>>>
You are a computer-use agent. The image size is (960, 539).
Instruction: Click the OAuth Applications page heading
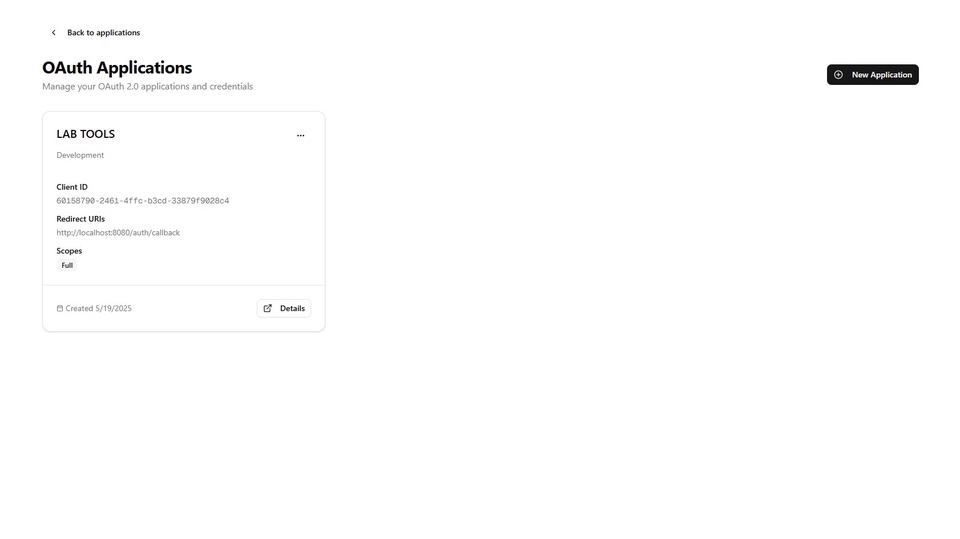click(x=117, y=67)
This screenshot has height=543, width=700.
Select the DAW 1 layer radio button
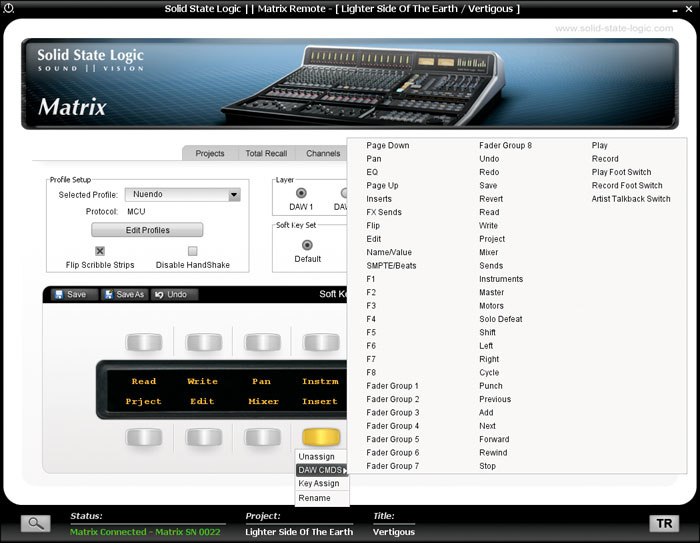pos(301,193)
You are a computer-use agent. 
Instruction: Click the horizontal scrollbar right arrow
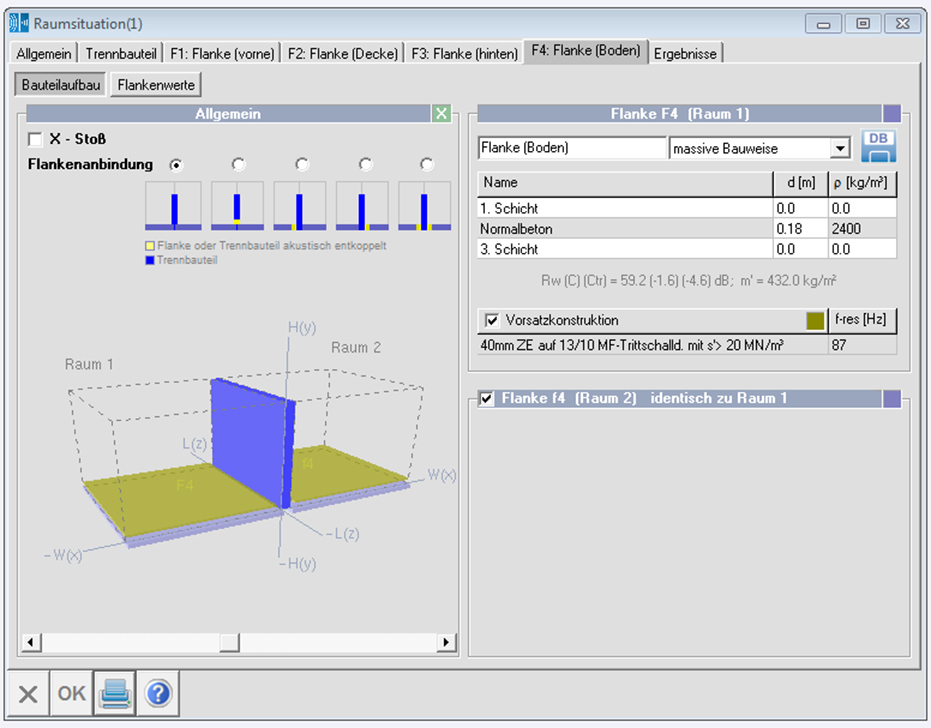445,642
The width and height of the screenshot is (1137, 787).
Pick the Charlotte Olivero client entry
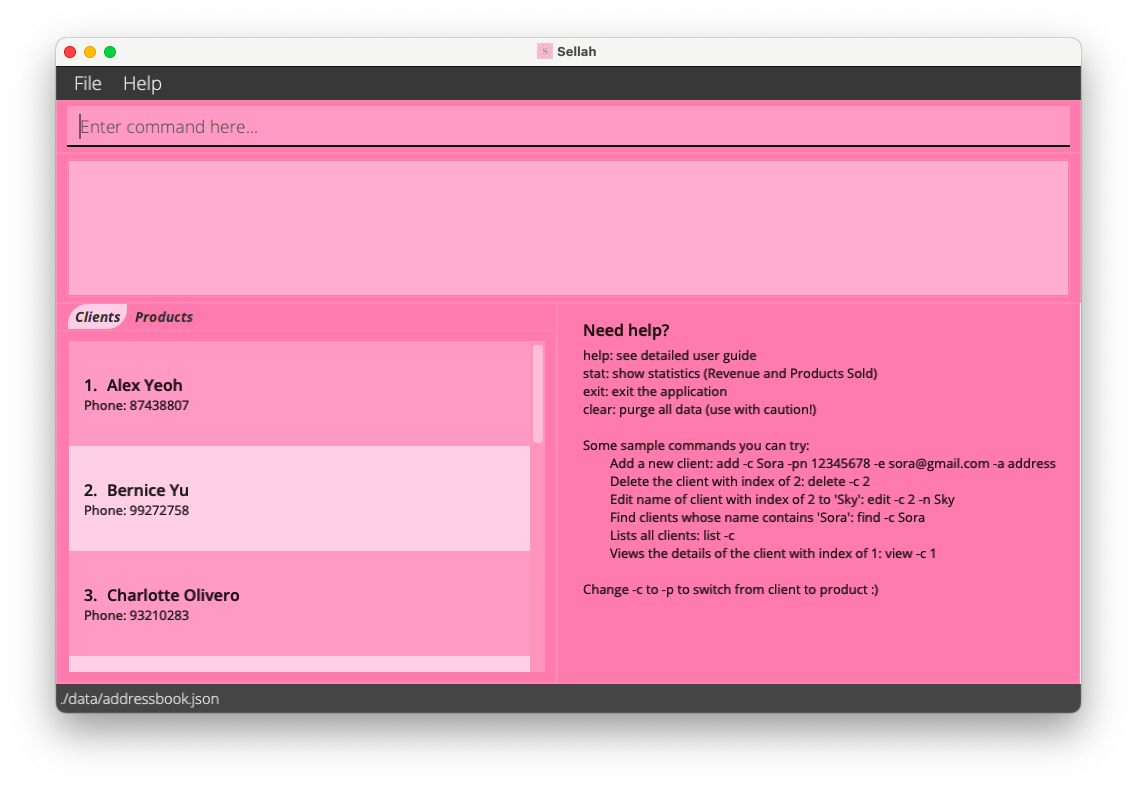pyautogui.click(x=299, y=604)
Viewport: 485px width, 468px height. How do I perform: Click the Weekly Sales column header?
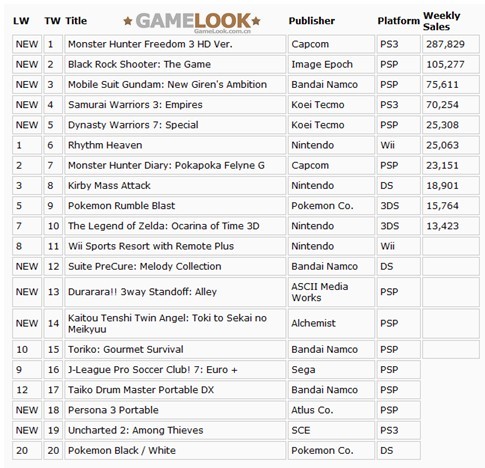(442, 21)
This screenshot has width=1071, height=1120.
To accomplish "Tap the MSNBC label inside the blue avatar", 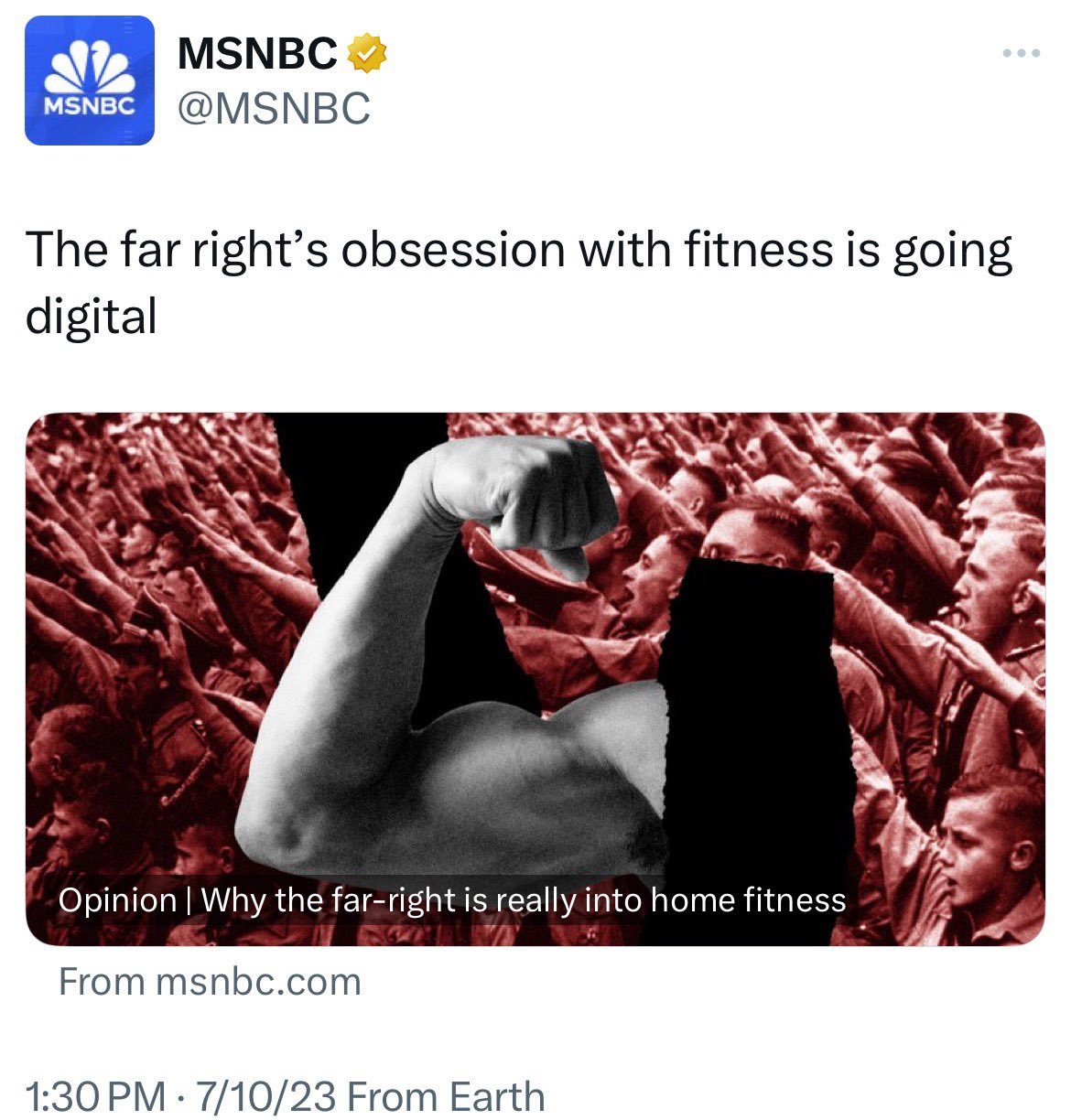I will 90,106.
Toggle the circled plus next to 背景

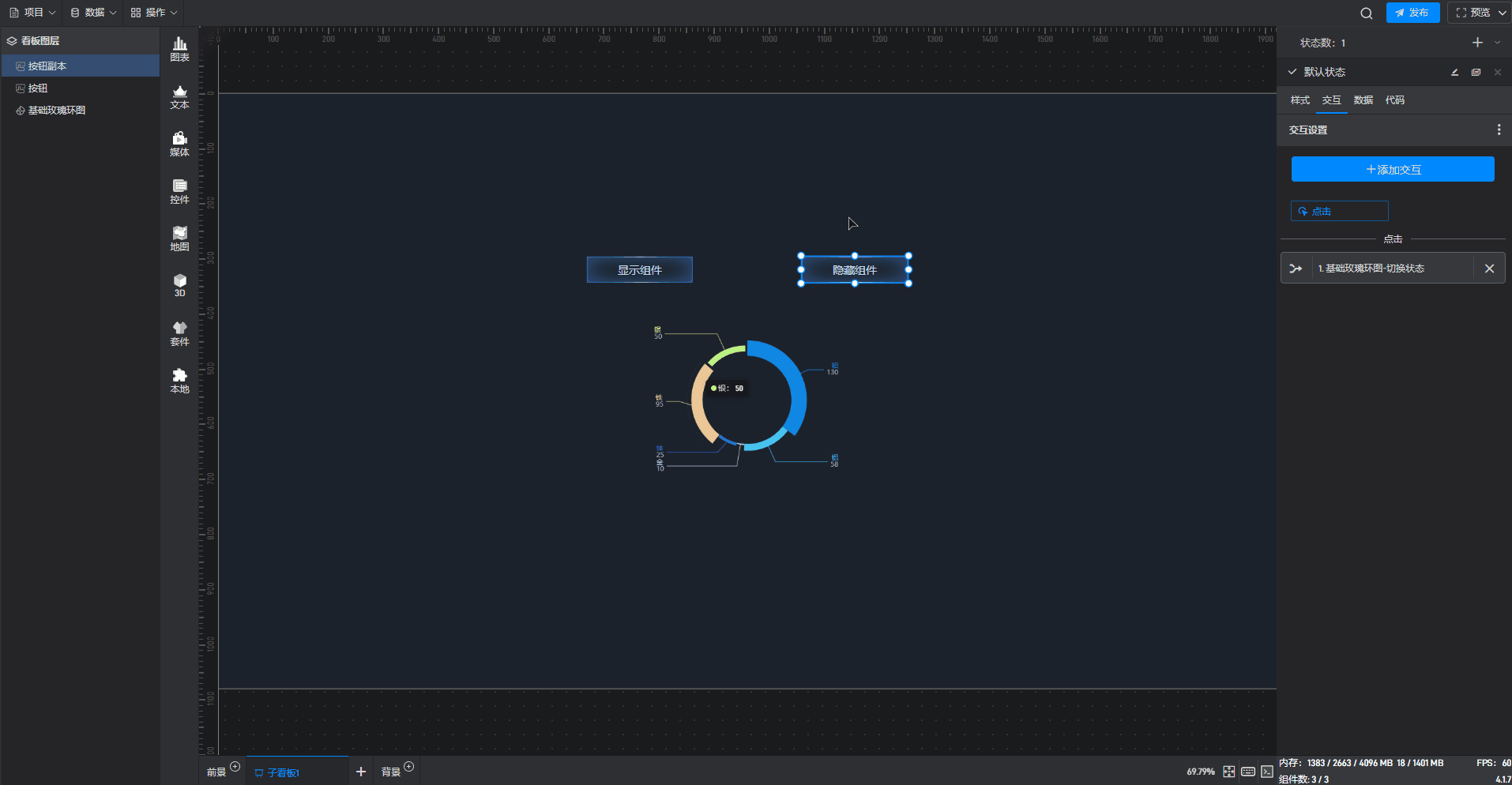[x=408, y=766]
<<<
> **Your assignment**
Go through the material and copy every line in which the word "screenshot" occurs.

> **Solution for this task**
This screenshot has height=543, width=700.
The width and height of the screenshot is (1137, 787).
This screenshot has width=1071, height=1120.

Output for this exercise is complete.